マクドナルド「どん底→V字回復」の知られざる軌跡 異物混入時代から率いたカサノバ会長のリスク対応力
2017年8月には公式サイトのカサノバ氏のあいさつが突然関西弁に変わっており、大きな話題を呼んだ。
これは、同月に行われたマクドナルドの愛称が「マック」なのか「マクド」なのかをSNSで投票してもらう、「マックなのか?マクドなのか?おいしさ対決!」キャンペーンの一環として行われた施策だった。最終的に関西勢の「マクド」が勝利したことを記念して、カサノバ社長(当時)の公式サイトあいさつ文を関西弁に変えるという、遊び心のある施策を行ったのだ。
人々の親しみと関与度を増すために、さまざまな顧客参加型キャンペーンを行ったが、企業広報とも連携させ、カサノバ社長のイメージアップにもつなげていくという、戦略的かつ、首尾一貫した取り組みであった。
マクドナルドに学ぶ「ピンチをチャンスに変える」秘訣
不祥事をきっかけに、全方位的な改革を行うことで、レピュテーション(評判)と業績の早期回復と向上を実現することができた。
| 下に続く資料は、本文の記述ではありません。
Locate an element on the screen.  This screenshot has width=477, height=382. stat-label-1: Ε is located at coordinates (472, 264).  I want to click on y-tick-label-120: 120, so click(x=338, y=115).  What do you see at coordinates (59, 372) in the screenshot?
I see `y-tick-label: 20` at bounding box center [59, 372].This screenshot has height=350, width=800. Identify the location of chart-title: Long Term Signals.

2014年~2015年にわたる一連の不祥事がなければ、マクドナルドはここまで業績を伸ばすことはできなかったのではないかと思われる。
そういう意味では、カサノバ氏指揮下の日本マクドナルド社は「ピンチをチャンスに変えた」好事例と言えるだろう
もちろん、この改革はカサノバ氏ひとりの力でなしえたものとは思えない。社内外の多くのブレインが関わり、一丸となって改革を進めたことで可能になったものに違いない。ただ、経営者にとって、第三者の意見を取り入れて、自らを変えていくことは、そう容易なことではない。だからこそ、多くの企業は不祥事が起きた後、業績が低迷を続けたり、経営者が退任を余儀なくされたりするのだ。
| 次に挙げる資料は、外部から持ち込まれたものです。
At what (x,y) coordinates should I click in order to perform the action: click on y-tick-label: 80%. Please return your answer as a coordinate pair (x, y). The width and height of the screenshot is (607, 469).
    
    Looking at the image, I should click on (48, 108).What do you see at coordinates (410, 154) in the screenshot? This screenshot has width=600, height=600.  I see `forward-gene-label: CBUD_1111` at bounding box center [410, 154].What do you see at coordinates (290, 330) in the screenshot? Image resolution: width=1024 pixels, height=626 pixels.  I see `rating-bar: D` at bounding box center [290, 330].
マクドナルドは、改革の過程においても、数多くの批判にさらされ続けていた。顧客の声を聞いたり、顧客参加型の施策を行ったりすること、一時的にネガティブな声が増幅されてしまった側面もあった。しかし、それを続けることで、最終的に批判の声は減っていった。
批判はされないに越したことはないが、ブランド価値が毀損された企業が信頼回復を達成するうえで、批判は避けては通れないいばらの道でもある。